WORK INSTRUCTION> Please give back word for word the lines of the material below between the line containing "You are a computer-use agent." and the line containing "Instruction: Click the", inclusive.

EXTRACTED DATA>
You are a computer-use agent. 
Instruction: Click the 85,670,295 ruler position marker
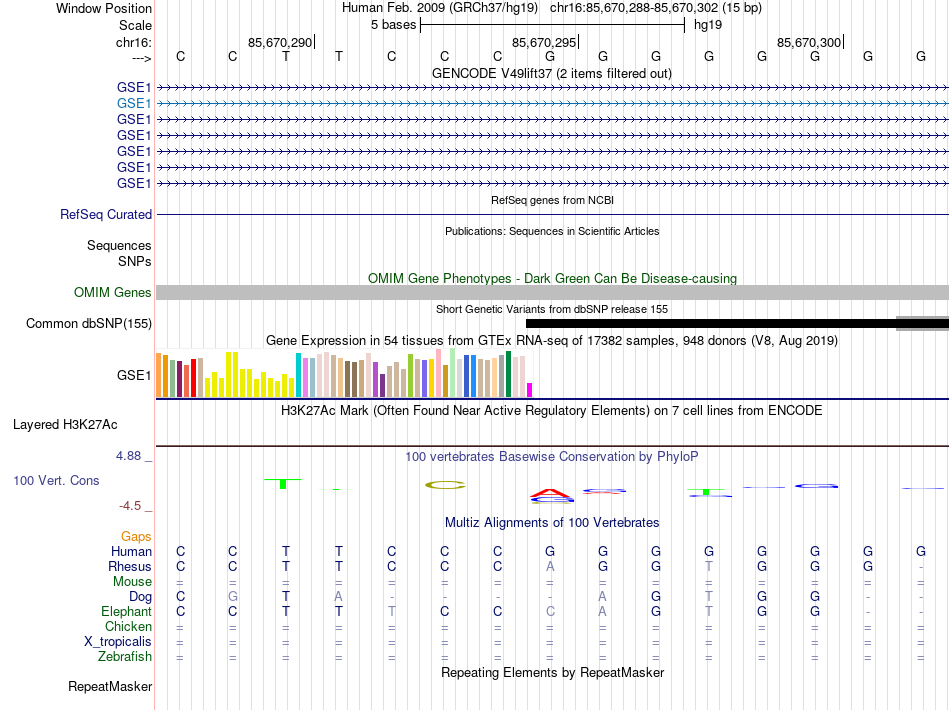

...

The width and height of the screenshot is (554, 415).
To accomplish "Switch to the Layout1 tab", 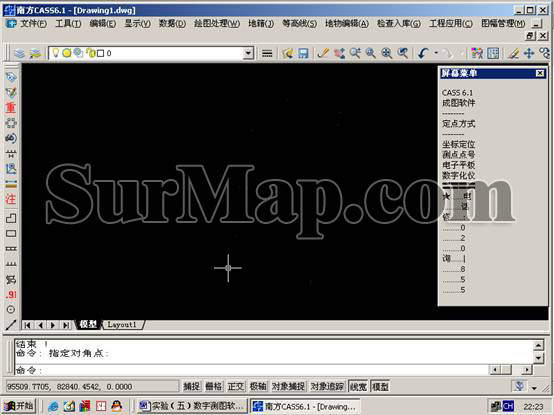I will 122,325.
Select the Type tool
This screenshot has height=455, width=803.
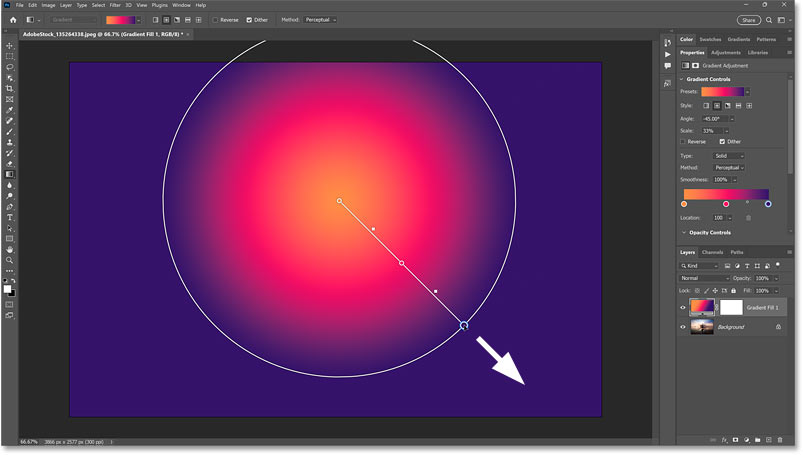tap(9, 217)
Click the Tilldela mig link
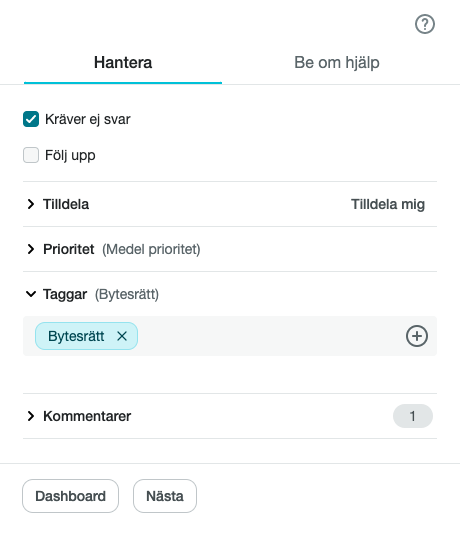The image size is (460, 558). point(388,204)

* * *

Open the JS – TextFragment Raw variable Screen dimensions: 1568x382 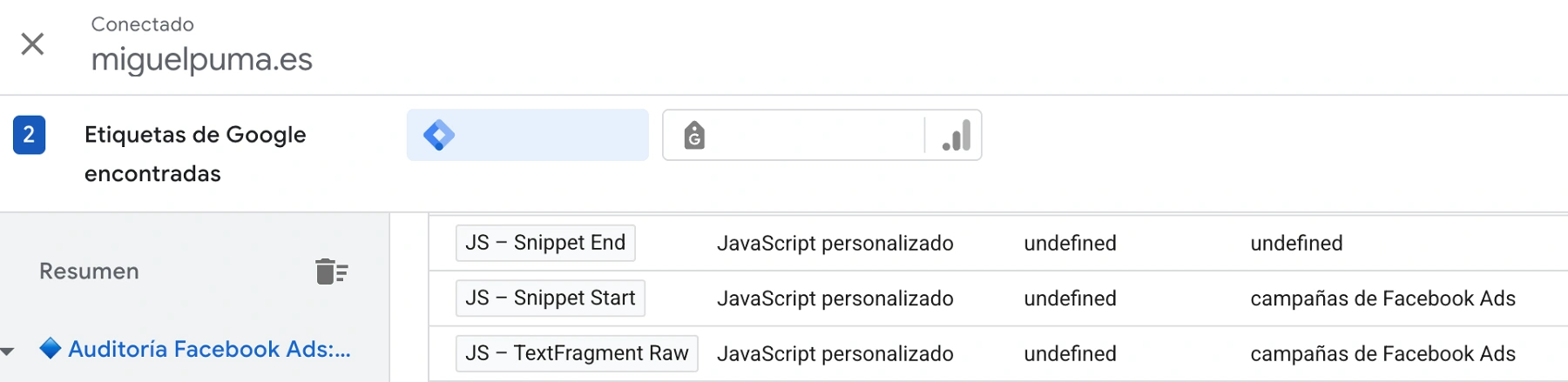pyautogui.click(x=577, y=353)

SOLVED EXERCISE>
You are a computer-use agent. 
Instruction: Click the 85,670,295 ruler position marker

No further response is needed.